■ **DATA LISTING**:
— begin —

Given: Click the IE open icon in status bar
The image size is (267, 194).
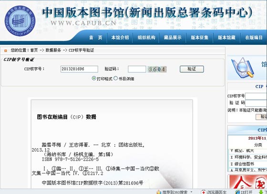Looking at the screenshot, I should point(237,192).
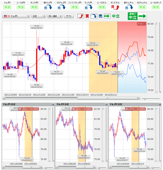Viewport: 163px width, 170px height.
Task: Open the 日足 timeframe dropdown
Action: pyautogui.click(x=39, y=16)
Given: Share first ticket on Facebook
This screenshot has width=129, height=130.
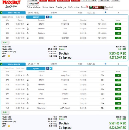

— end —

■ **GOAL OF THE EXERCISE**: Please recast the lines above as a numbered list, skipping blank lines and leaving out the pictures.

■ **COMPLETED EXERCISE**:
1. Given: Click the IE open icon in status bar
2. The image size is (267, 194).
3. Looking at the screenshot, I should point(237,192).
4. Viewport: 163px width, 170px height.
5. Task: Open the 日足 timeframe dropdown
6. Action: pyautogui.click(x=39, y=16)
7. Given: Share first ticket on Facebook
8. This screenshot has width=129, height=130.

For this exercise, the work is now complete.